He had spent his life avoiding this sight, and now here he was willingly. Almost.

  Qilliara was right: if one of them was mad, it was Williym Blaik.

  The light suddenly changed, and Blaik's metal box fell into near total darkness as the convoy once more slowed and halted. The rumbling noises echoed briefly before cutting out.

  The convoy had driven inside the tower-base, Blaik realized. The structure certainly was large enough, even if it did seem impossible that the towers would not eventually come crumbling down and bury everything underneath when something too heavy was set in the wrong spot up top.

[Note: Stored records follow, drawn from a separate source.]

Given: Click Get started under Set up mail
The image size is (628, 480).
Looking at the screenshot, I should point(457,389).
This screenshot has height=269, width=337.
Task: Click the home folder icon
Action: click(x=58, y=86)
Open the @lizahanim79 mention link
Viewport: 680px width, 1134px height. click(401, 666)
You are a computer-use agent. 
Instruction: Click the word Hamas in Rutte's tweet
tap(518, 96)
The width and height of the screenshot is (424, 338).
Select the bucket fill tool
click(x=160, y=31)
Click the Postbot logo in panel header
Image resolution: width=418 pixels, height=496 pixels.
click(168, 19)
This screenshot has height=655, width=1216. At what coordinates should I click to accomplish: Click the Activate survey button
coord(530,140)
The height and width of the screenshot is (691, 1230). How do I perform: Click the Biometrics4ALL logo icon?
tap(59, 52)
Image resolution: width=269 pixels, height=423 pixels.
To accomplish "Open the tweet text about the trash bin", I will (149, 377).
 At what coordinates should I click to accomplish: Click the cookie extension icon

  Blaik's ears next told him that the contingent of Priests was disembarking. When voices and the clatter of arms came from just beyond his metal wall, Blaik braced himself in time for the box to jerk to life, tilting and rolling backward. It roughly descended to the ground with a thud, then was righted to be shoved along on squeaking wheels.

  “She still out?” someone asked.

  “Looks it,” came the answer.

  Not seeing Qilliara's box ahead of his, Blaik listened for a second set of wheels behind, but failed to hear one. Would the Priests truly wheel such a deadly cargo to within striking distance of their Queen?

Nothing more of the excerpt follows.